Postcard from Software Development (3)

I've been looking at a lot of web pages lately. OK, we all do that, but I've been paying attention to the source, rather than the cute layout. You know what? It sucks. God knows what the average page size is now, but "small" won't cover it.

When I started out in IT, it was a mark of pride to be able to write software that worked in a small space. The machine it ran on might be the size of a large room, but the memory and storage space were both tiny by today's standards.

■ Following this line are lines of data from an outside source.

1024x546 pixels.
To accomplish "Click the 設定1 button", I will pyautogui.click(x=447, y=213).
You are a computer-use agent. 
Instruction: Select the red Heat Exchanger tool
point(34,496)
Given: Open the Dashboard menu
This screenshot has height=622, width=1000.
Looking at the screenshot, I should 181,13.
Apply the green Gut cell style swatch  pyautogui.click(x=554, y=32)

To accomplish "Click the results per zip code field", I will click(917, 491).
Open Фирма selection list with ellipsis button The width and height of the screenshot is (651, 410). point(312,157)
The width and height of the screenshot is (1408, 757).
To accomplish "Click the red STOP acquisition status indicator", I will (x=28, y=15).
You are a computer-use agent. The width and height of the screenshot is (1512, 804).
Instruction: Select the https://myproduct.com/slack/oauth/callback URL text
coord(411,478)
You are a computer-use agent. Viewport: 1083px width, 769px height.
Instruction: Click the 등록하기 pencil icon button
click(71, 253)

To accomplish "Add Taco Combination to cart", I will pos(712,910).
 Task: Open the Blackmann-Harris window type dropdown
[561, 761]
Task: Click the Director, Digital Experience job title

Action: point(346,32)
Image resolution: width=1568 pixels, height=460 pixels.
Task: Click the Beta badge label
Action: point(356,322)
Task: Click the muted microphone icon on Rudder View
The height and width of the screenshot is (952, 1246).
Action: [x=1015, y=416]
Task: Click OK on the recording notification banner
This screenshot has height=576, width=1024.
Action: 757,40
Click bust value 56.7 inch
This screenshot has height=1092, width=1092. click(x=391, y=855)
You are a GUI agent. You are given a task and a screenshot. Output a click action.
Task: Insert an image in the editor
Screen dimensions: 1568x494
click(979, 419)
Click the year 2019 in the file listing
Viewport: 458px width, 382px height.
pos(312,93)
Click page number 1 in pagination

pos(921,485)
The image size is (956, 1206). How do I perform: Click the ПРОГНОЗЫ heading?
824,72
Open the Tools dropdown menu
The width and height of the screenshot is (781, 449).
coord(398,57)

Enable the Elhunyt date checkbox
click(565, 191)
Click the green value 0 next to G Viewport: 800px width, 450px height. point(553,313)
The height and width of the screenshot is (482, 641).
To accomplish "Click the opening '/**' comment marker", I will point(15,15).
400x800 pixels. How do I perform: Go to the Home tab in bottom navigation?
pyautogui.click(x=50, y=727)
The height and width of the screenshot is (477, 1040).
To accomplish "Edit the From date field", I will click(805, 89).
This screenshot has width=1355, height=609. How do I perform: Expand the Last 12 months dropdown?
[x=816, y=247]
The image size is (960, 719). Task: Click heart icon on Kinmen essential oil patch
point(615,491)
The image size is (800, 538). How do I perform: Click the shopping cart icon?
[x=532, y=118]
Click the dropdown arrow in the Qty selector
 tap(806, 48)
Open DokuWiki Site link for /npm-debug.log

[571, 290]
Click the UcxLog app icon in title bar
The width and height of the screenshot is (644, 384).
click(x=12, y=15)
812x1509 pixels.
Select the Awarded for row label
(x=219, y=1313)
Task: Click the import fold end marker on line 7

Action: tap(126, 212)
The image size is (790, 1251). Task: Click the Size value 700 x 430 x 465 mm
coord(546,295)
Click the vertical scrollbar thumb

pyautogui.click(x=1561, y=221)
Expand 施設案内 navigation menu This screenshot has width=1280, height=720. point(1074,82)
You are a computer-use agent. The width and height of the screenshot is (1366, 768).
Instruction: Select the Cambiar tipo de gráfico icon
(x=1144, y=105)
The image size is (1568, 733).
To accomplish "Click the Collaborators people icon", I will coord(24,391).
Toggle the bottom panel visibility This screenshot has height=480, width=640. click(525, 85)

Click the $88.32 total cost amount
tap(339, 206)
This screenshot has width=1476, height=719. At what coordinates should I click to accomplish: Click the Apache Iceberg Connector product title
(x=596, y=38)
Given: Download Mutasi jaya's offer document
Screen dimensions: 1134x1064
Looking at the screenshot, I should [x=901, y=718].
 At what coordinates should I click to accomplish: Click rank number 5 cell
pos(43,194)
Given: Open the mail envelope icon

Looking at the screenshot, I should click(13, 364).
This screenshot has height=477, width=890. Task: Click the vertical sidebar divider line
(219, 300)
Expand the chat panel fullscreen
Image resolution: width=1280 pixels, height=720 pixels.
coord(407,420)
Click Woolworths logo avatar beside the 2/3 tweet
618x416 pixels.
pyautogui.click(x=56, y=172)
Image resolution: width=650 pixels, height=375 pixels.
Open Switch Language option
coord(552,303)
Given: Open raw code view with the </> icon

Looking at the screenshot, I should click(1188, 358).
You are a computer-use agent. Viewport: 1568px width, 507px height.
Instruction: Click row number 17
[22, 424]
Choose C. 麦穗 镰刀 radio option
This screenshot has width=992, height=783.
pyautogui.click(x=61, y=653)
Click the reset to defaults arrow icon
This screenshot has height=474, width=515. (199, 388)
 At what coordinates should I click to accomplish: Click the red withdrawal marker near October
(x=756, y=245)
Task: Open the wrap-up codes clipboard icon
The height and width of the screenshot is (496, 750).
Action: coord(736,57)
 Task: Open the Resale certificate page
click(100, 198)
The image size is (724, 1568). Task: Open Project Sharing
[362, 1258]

Even fifteen years ago, when you wanted speed, rather than rely on ever faster processors able to absorb the cost of the shiney new framework that just has to be used, you chose a low overhead development environment. At the time that was "C". Twenty years before that, the language didn't matter, even the horrors of COBOL or Fortran seemed to produce a quick enough system.

It's not all bad. Not everyone uses overblown software environments. I have a mate who wrote a network aware data logger for hardware that didn't have enough RAM to hold a full ethernet frame. That's 1526 bytes, and it says a great deal about his ability and the toolset he used.

So, what happened? Why do average quality web pages have to be 3MB? Even the raw HTML can be half a megabyte, and that's before the Javascript libraries, CSS and images get pulled in. I understand the attraction of a good, smooth interface, and I have an idea how much that costs, but the 3MB shows that size on it's own isn't helping.

Mind you, application software has the same disease. The last MS Office update came in at over 300 MB and that seems to happen a couple of times a month.

Maybe this is just age talking, and no, I don't want to go back to a machine the size of a house with less capability than an Apple iWatch. But, neither does a 3MB web page impress me.